Kokoda track vets hope next generation remembers horrors of 'pointless' war

There are just 21 surviving members of Alan Moore's battalion.

A World War II veteran who believes war is "pointless" and "never achieves anything" hopes the next generation of Australians are taught the horrors of the historic battle he fought 75 years ago on the Kokoda Track.

The Japanese landed in Papua New Guinea in 1942 and aimed to take the region and isolate Australia.

Despite being outnumbered, the Australians fought the Japanese in bloody jungle warfare for several months, and eventually drove them out of PNG, in what was turning point for the nation in World War II.

Alan Moore was in the 39th Infantry battalion during the campaign. The detail the 96-year-old tells everyone is that war is terrible.

"I hope that none of my grandchildren are ever involved in warfare. War is pointless and it has never achieved anything, and it should be avoided at all costs," he said.

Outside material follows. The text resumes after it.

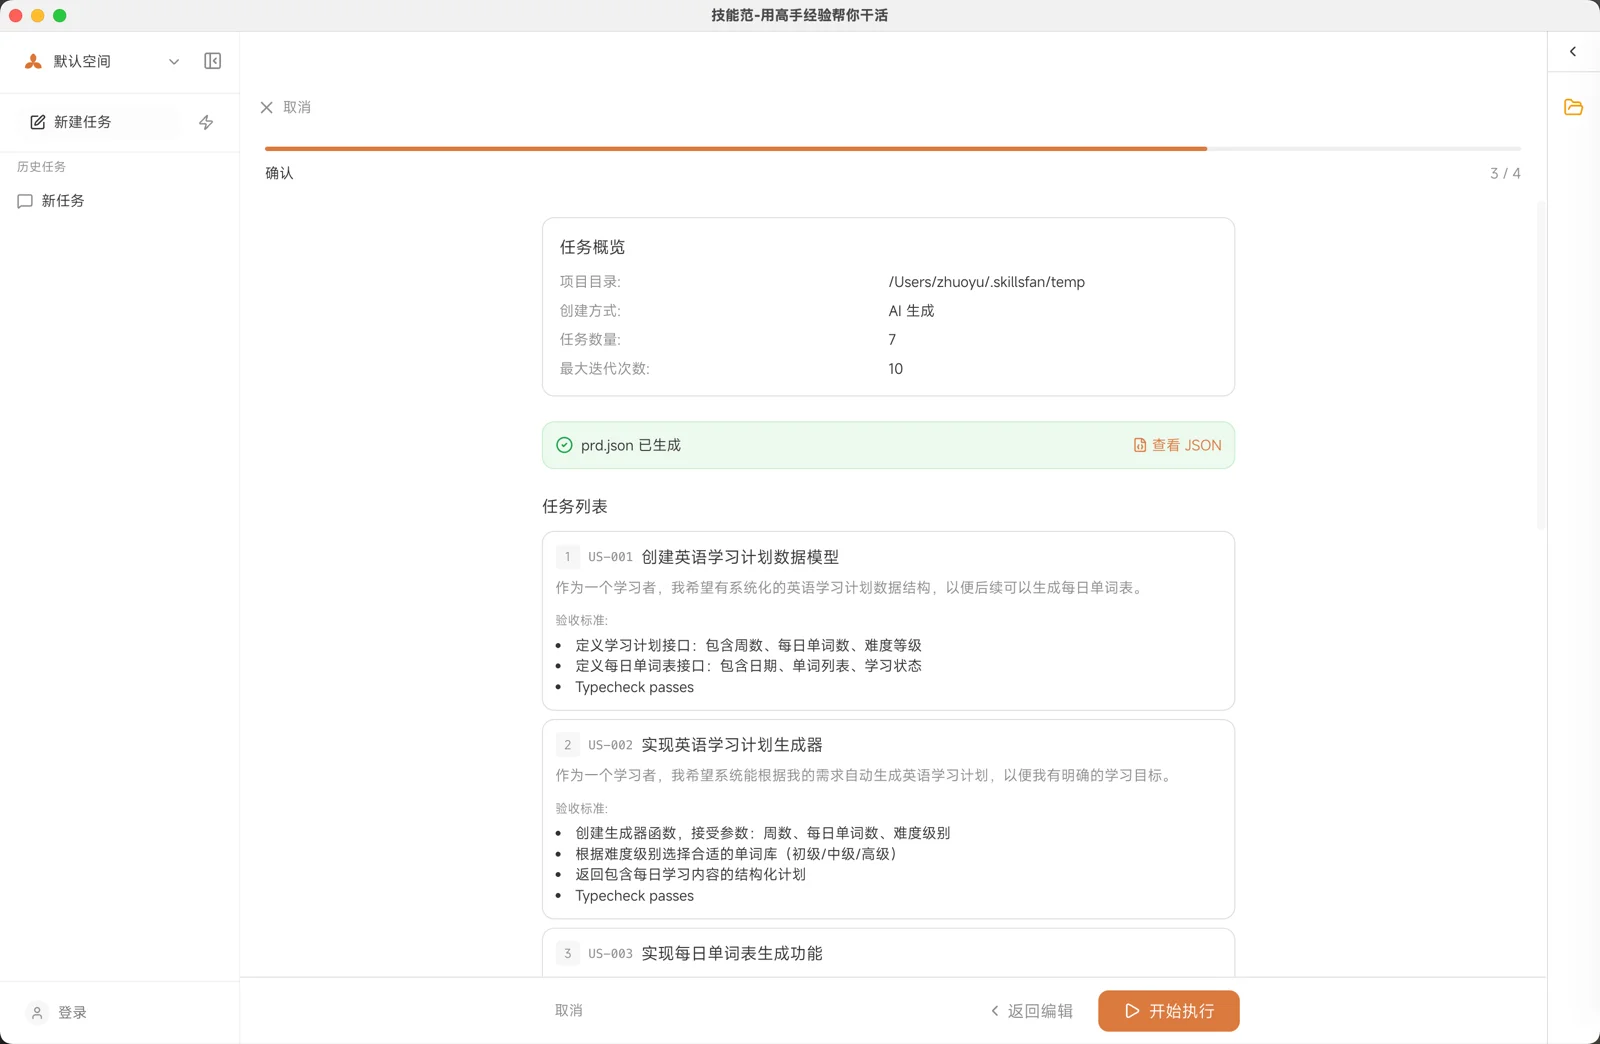The width and height of the screenshot is (1600, 1044).
Task: Click the 新任务 chat bubble icon
Action: [x=25, y=201]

Arnold Forrester is worried the battle, and the hard-fought lessons they learnt from it, will be forgotten by Australia once the last veteran of the campaign dies.

"The Great War is more prominent than the Australian war," said who .

"People, they just don't know about it, or don't want to know about it. I think it'll just fade away."

Mr Moore remembered Japan as a brutal enemy that swept through Asia, defeating all before it.

"The Japanese were highly trained. They had done a lot of jungle warfare. They were aggressive and ruthless and they seemed to take great delight in torturing captives," he said.

"We had old fashioned first world war weapons, we didn't have any modern machine guns, we didn't have anything.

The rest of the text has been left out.